Jonah öffnete sie eilig und las eine praktisch gleichlautende Schilderung. Diesmal wurde der Name des Mädchens Zoe Swardadine geschrieben.
Er gab die neue Schreibweise in die Suchmaschine ein und fand das Bild einer jungen Frau mit dunkelbrauner Haut und dunklen Locken. Als er es anklickte, landete er auf ihrer Website, eine schlichte WordPress-Seite über eine in Southampton lebende Künstlerin, die stilisierte Figuren auf bedrohlich dunklen Hintergründen malte. Ganz unten auf der Seite war eine Telefonnummer angegeben, was ihm ein wenig vertrauensselig vorkam. Aber vielleicht stolperten nicht allzu viele Menschen über Zoes Seite.
Er rief die Festnetznummer an. Es klingelte achtmal, bevor der Anrufbeantworter ihn informierte, dass der Teilnehmer nicht erreichbar war, und ihn aufforderte, eine Nachricht zu hinterlassen.
Er gab seine Nummer auf dem Kommissariat und seine Handynummer an und bat um Rückruf. Dann legte er mit einem Gefühl zunehmender Dringlichkeit auf. Zoes Vater im Netz zu finden war nicht schwer. Martin Swardadine war Investmentbanker bei einem Unternehmen namens Knight and Maynooth. Oben auf der Seite prangte ein einschüchterndes Schwarz-Weiß-Porträt, das aus einem Winkel aufgenommen war, der Martins kantiges Kinn betonte. Darunter fand sich eine Biographie des Mannes. Im letzten Absatz erfuhr Jonah, dass Martin mit einer Ärztin verheiratet war und seine Tochter angehende Künstlerin war.
Martin nahm seinen Anruf mit einem forschen Gruß entgegen, der signalisierte, dass das Telefonat ihm Zeit für sehr wichtige andere Angelegenheiten raubte, wichtige und vergnügliche Angelegenheiten, die eine Menge reicher Leute noch reicher machen würden.
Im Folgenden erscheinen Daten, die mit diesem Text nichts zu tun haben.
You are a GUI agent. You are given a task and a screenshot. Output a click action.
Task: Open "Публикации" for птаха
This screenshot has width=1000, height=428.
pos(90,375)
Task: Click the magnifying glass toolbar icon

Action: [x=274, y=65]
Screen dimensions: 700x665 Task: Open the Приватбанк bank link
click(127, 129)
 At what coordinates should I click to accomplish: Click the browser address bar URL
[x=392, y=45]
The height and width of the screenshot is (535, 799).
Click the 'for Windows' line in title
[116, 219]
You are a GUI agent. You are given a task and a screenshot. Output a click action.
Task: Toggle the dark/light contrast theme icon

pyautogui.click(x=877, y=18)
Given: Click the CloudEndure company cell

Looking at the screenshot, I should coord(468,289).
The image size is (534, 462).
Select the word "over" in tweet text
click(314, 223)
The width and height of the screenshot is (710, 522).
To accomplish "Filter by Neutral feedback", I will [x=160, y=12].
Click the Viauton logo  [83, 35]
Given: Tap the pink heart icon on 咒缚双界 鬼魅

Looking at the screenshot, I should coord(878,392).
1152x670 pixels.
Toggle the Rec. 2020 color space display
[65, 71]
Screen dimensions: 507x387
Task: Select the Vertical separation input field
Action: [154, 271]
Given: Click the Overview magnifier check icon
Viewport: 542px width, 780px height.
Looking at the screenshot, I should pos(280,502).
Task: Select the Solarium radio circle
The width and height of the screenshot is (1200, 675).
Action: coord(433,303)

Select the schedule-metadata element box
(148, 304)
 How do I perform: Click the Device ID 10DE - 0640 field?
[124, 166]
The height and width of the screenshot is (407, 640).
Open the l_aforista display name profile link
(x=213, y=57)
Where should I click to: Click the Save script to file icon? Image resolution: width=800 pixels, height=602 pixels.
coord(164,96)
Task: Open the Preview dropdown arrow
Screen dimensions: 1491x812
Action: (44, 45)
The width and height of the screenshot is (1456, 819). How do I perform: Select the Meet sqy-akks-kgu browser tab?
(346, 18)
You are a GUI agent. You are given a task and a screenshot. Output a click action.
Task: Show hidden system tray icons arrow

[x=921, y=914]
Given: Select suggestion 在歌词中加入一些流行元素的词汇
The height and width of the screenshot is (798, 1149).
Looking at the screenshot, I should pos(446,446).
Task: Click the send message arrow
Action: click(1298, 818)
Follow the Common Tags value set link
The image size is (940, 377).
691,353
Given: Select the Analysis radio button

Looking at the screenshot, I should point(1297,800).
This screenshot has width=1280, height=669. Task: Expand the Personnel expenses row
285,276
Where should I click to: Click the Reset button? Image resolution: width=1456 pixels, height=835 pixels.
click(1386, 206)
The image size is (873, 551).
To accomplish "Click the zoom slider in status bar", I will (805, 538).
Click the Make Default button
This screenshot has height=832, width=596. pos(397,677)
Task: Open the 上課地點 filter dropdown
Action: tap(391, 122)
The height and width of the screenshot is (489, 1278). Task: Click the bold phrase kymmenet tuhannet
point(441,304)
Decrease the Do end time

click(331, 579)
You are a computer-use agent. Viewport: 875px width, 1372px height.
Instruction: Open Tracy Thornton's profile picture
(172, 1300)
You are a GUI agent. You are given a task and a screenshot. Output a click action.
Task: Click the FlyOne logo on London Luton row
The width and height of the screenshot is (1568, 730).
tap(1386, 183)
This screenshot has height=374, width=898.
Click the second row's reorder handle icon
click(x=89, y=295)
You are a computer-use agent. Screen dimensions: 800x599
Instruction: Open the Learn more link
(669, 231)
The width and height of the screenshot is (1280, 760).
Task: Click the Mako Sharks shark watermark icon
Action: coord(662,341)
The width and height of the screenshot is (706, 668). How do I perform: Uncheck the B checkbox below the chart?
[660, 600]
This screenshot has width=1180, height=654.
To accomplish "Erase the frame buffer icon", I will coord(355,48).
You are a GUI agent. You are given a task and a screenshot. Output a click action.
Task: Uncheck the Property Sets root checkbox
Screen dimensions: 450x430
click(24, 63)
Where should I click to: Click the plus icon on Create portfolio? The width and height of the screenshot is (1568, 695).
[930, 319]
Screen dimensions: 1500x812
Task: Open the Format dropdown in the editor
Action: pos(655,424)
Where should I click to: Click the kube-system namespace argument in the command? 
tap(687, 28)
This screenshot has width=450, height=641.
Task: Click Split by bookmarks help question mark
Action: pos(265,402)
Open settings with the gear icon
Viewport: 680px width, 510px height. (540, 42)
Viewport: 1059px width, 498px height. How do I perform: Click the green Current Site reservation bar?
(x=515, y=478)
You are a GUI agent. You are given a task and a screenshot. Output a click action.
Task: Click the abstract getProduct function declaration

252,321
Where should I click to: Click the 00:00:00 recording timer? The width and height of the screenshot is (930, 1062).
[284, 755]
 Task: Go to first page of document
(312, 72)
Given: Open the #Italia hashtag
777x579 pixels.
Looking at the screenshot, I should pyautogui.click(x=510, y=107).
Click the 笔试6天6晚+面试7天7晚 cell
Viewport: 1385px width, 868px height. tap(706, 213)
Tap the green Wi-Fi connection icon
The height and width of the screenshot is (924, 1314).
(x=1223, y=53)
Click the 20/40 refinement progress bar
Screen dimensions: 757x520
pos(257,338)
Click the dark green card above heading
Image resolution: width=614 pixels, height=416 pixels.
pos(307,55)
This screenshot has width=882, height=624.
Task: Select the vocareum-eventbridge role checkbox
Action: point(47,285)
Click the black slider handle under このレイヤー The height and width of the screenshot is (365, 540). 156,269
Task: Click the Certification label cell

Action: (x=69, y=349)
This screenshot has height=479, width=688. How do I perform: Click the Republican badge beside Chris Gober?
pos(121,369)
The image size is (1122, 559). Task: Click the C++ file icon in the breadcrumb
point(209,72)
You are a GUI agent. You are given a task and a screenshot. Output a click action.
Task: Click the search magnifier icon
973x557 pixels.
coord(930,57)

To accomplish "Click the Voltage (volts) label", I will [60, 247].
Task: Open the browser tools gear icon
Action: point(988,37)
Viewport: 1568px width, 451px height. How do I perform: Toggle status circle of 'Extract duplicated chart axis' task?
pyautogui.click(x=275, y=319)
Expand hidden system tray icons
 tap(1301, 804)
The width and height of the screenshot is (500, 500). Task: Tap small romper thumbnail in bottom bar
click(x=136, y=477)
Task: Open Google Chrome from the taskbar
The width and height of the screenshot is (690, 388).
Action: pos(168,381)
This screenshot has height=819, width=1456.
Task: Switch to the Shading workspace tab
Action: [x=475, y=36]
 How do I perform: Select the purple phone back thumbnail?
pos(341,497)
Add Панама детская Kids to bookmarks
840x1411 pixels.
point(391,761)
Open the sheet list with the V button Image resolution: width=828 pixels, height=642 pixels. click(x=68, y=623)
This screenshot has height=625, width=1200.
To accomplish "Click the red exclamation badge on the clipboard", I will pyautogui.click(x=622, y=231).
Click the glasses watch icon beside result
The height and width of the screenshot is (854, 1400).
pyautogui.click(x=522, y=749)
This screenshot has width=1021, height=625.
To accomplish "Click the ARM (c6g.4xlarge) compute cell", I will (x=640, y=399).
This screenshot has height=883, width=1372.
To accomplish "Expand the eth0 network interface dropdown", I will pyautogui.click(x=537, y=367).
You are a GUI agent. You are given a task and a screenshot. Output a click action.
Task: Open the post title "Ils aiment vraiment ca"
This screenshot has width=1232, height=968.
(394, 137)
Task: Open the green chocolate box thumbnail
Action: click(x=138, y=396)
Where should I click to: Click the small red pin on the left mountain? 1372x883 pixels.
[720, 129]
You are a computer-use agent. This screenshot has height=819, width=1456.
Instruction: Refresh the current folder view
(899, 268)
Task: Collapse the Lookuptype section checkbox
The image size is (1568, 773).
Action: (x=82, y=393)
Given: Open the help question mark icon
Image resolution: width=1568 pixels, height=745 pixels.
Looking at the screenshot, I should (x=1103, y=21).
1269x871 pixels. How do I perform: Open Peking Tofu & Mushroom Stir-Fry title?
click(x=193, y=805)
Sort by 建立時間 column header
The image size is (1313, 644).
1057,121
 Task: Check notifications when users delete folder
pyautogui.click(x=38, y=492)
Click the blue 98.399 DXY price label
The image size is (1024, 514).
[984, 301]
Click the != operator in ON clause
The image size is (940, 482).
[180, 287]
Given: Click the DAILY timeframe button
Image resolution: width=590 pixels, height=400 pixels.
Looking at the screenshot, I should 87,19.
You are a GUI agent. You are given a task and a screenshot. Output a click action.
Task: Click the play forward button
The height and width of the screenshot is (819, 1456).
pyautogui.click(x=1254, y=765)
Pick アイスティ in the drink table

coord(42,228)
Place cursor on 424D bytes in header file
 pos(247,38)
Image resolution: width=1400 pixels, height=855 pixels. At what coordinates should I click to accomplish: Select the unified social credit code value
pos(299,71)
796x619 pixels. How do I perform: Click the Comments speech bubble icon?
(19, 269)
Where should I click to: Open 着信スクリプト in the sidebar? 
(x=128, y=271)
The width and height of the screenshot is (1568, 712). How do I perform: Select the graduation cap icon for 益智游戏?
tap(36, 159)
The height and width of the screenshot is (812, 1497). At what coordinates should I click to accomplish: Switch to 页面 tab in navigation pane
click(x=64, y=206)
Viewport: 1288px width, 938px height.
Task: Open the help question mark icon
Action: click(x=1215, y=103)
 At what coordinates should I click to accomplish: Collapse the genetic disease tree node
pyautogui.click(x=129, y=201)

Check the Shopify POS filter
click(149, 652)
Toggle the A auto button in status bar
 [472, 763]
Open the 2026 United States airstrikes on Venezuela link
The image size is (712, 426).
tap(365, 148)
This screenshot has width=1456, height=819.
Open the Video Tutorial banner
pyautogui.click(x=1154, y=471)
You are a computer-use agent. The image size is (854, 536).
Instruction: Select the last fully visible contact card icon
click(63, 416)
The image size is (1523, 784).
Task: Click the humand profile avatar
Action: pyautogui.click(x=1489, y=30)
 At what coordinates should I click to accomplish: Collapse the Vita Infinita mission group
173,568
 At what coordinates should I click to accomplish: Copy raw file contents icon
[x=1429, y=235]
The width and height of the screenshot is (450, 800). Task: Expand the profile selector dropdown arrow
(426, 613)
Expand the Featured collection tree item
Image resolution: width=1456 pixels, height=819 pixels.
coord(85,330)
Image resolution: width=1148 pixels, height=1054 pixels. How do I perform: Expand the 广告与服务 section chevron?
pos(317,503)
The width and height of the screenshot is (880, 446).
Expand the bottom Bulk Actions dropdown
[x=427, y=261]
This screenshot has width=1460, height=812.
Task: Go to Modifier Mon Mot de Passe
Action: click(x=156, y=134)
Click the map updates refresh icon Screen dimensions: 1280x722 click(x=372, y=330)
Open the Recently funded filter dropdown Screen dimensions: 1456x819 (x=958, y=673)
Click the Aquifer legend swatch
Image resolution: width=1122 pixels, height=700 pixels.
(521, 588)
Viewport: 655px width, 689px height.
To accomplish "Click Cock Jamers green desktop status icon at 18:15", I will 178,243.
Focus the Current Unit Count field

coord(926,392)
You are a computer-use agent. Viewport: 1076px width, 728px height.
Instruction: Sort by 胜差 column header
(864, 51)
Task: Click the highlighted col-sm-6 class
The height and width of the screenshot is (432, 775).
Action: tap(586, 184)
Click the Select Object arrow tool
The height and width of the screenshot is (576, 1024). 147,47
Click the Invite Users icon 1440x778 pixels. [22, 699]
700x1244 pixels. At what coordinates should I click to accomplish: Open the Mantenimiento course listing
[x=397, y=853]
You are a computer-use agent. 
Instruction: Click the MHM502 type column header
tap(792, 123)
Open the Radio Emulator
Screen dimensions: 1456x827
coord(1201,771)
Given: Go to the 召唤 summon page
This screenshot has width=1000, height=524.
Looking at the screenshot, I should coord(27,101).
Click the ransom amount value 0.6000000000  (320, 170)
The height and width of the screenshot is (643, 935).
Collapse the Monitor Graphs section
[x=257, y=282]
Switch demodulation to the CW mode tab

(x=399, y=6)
»Hier ist DCI Jonah Sheens von der Hampshire Constabulary. Wir möchten uns vergewissern, dass es Ihrer Tochter gut geht. Ein Freund von ihr hat sich Sorgen gemacht.«
»Vergewissern, dass mit … Zoe alles in Ordnung ist?« Sein selbstbewusster Ton wurde ein wenig brüchig.
»Ja«, bestätigte Jonah. »Haben Sie zum Beispiel heute schon mit ihr gesprochen oder von ihr gehört?«
»Ich … Nein, heute noch nicht«, sagte ihr Vater. »Aber ich habe mit ihr zu Mittag gegessen am … Anfang der Woche. Wahrscheinlich hat sie mir inzwischen eine SMS geschickt. Warten Sie.«
In der Leitung war ein Rascheln und Kratzen zu hören, während Martin vermutlich seine Nachrichten abrief.